# smelly aroma from fish tanks



## con man (Mar 7, 2004)

currently the temps r all at 80-82 f and my room smells like sh*t io vcant sleep there cuz my dad sed im gonna get leegionares disease (some disease from to much water around u builds up bacteria in lungs)

i have 2-20's and 2-10's in my room and im runnin to aquaclear minis on the 10's and have a 40-60 whisper running on the 20 long while i ahve aqua clear 200 on the 20 long

in the 10 gal i jhave 2 small 1 1/2 - 2 in mating cons and th other 10 i have to small 2 in texas a 3 in pleco and a small pleco in the other one

in the 20 long i have a 4in pleco with 4 1-2 in jack dempseys
in the reg 20 i have a 5 in armour catfish a 2 in buttikoferi a small 2 in tiger botia and a 4 in pleco

only the whisper has carbon while the other ones have bioballs in where the carbon shoyuld be

wat should i do the rioom smells bad even though i have like 4 ythings that r supposed o absorb oder and put out a fresh scent but dont..... any ideas? im goin to the fish store this after noons at like 4 pm (eastern) so id likea response by then this is urgent i dont want my fish tanks gone

THX


----------



## piranha45 (Apr 8, 2003)

an air filter. I have a 200g tank in my room. Without an air filter, it gets muggy and smell terrible. But once I put in a nice air filter, all that went away. No humidity/smell at all almost.
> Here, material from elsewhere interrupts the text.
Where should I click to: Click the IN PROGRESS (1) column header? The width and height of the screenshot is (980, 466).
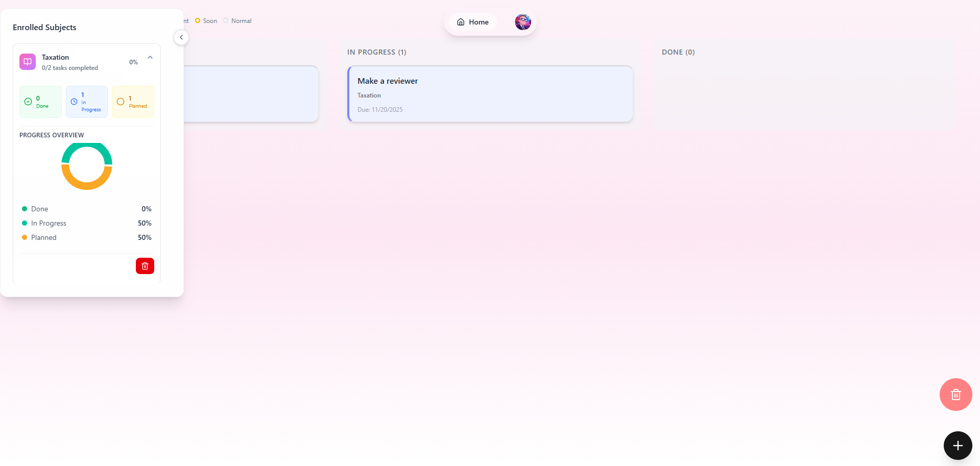pyautogui.click(x=377, y=52)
Only problem of course is that you have to go out and buy one and I dont think they're very cheap, although maybe some place like walmart sells em at a decent price


----------



## Lahot (May 20, 2003)

to Water Quality


----------



## Guest (Apr 5, 2004)

You must not have proper air circulation. Open your windows and doors get some air circulating in there.


----------



## blueprint (Jan 3, 2004)

get a fan and open your windows... it must feel like a swamp in your room.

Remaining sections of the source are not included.